After two early operatic works, the second of which, The Rising of the Moon, commissioned by and first performed at Glyndebourne, was well received, Maw was commissioned by the BBC and the Royal Opera House, Covent Garden to write a third opera as part of the BBC Millennium project. The result, which was already a work-in-progress, was Sophie's Choice, the other of the two best-remembered works by the composer. The opera, based on the same William Styron novel as the Oscar-winning film starring Meryl Streep and Calvin Klein, premièred in late 2002, directed by Trevor Nunn and conducted by Sir Simon Rattle.
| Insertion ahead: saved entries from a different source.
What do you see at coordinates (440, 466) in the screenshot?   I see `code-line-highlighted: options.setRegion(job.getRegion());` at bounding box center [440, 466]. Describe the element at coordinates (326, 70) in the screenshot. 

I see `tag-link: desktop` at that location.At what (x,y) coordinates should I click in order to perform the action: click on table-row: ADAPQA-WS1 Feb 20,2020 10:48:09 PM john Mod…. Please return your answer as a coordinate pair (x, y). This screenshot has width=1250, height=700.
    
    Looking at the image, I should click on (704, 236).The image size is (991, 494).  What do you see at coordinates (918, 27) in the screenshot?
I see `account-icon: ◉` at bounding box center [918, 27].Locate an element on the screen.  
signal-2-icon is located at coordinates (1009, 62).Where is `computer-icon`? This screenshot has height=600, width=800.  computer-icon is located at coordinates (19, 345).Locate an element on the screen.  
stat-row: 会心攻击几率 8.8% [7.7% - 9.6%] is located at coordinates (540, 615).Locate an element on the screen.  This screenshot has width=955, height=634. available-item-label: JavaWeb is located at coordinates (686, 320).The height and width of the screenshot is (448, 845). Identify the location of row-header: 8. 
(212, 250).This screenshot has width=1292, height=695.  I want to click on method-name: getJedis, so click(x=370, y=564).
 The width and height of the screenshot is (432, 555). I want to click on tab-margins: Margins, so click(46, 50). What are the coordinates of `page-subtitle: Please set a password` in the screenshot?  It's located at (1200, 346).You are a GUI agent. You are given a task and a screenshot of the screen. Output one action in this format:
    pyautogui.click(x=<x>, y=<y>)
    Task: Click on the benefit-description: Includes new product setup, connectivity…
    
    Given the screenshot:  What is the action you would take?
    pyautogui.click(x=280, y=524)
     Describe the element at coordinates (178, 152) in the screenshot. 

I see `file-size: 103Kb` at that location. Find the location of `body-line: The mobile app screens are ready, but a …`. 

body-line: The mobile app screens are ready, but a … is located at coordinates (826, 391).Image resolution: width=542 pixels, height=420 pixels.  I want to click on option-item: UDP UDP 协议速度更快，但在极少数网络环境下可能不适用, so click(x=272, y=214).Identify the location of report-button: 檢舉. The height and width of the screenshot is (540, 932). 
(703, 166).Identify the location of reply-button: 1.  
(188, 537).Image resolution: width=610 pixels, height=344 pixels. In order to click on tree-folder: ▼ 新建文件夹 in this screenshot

It has received subsequent performances in both Berlin and Vienna.

Maw's work covers a range of performance genres: opera, orchestral, solo concerto, vocal and instrumental ensemble, choral and chamber music. In his later years, he suffered first from depression and subsequently from dementia and diabetes; he died of heart failure. He is survived by his partner since his move to America, Maija Hay, a Finnish-born ceramic artist.

Ironically, perhaps now there will be a proper re-evaluation of Maw's work which deserves better critical recognition in this country than it has received previously.

And the coincidental connection? From 1999 to 2008, Nicholas Maw was Professor of Composition at the Peabody Institute, the same place that sources those mp3 downloads I pointed out to you above. Sadly none of them are of a work by Maw.

I like to think in terms of vocabulary. My own vocabulary is one that contains characteristics related to many previous elements in music that are meaningful to me...I see my own music as having plenty of advanced elements, many of which nobody has yet commented on! I've always been interested in this flexibility of language.